▶ [WHAT IS BEING ASKED]: What should be copied is the stretch of entries below from the line with "Expand the 入力ファイル名 dropdown" up to and including the line with "Click the Tottenham", exactly and without images.

▶ [INPUT MATERIAL]:
○ ○ ○ ○ ○

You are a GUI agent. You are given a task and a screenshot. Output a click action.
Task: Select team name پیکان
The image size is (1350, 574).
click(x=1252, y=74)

○ ○ ○ ○ ○

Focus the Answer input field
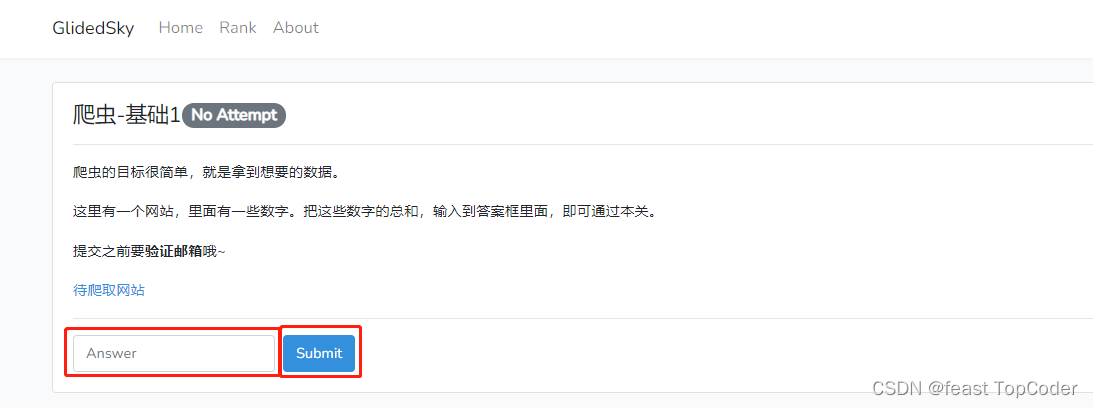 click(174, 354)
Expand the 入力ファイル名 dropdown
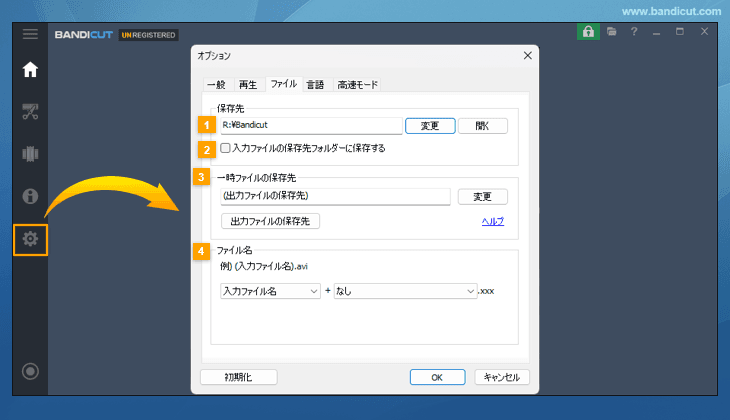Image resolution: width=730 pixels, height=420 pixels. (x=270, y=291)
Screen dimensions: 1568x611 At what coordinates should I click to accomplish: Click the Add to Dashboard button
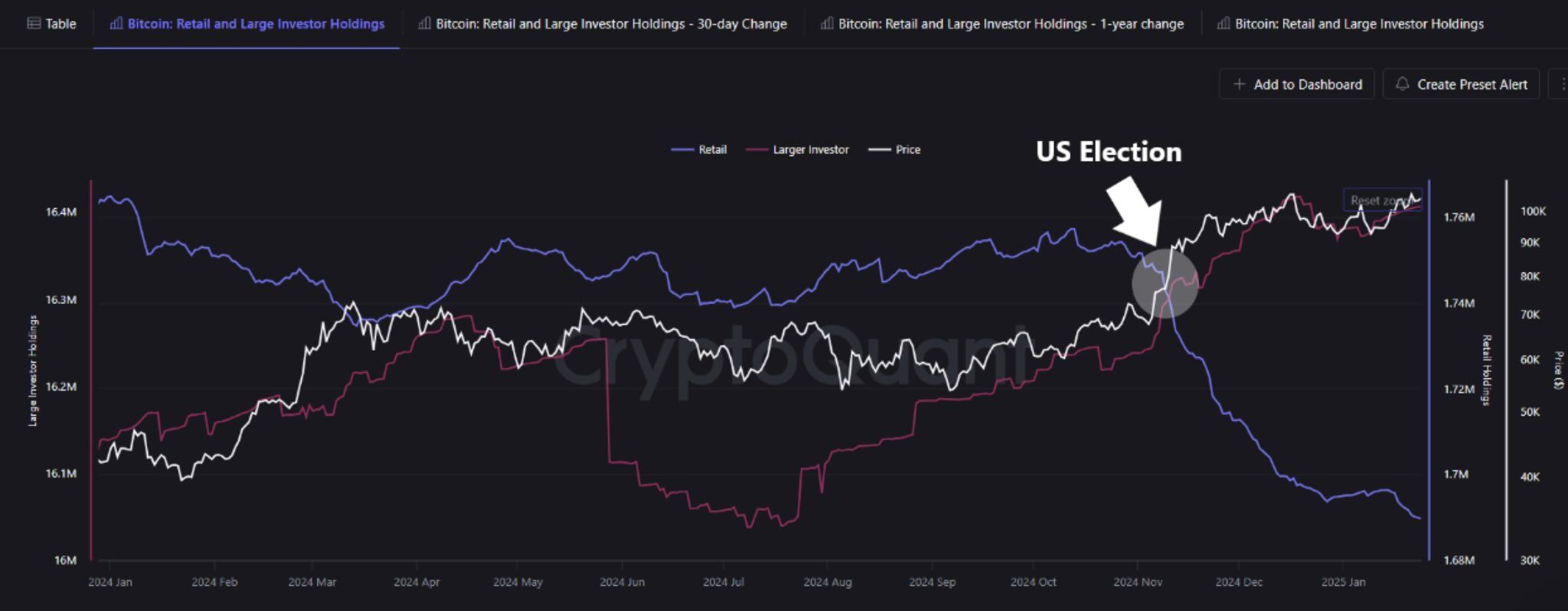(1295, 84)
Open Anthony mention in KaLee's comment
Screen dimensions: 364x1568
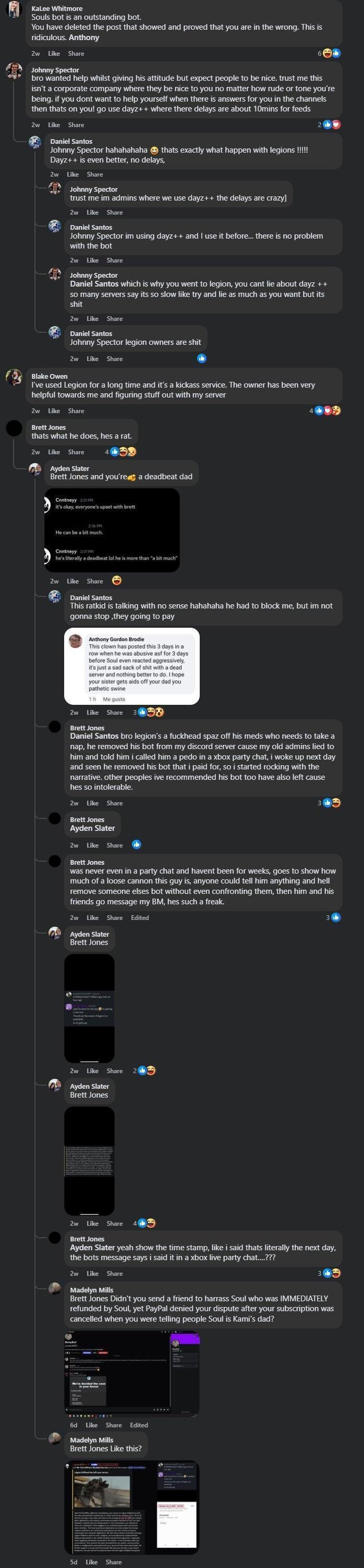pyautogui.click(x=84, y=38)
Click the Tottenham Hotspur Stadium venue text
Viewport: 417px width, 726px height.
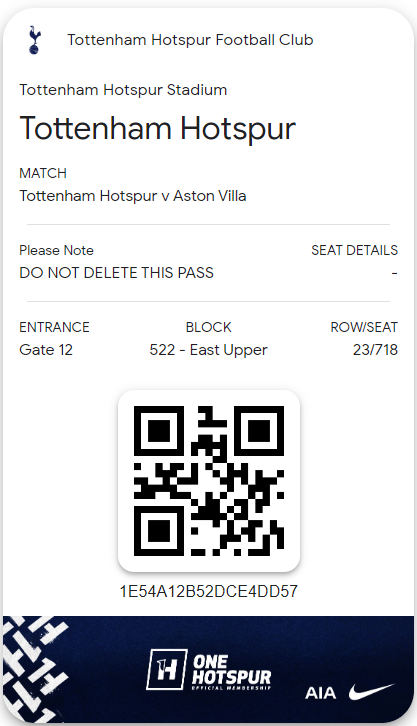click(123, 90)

○ ○ ○ ○ ○

▶ [SOLUTION TO THIS EXERCISE]:
Expand the 入力ファイル名 dropdown
Image resolution: width=730 pixels, height=420 pixels. (x=270, y=291)
Screen dimensions: 1568x611 At what coordinates should I click to accomplish: Click the Add to Dashboard button
(1295, 84)
Open Anthony mention in KaLee's comment
Screen dimensions: 364x1568
pyautogui.click(x=84, y=38)
Click the Tottenham Hotspur Stadium venue text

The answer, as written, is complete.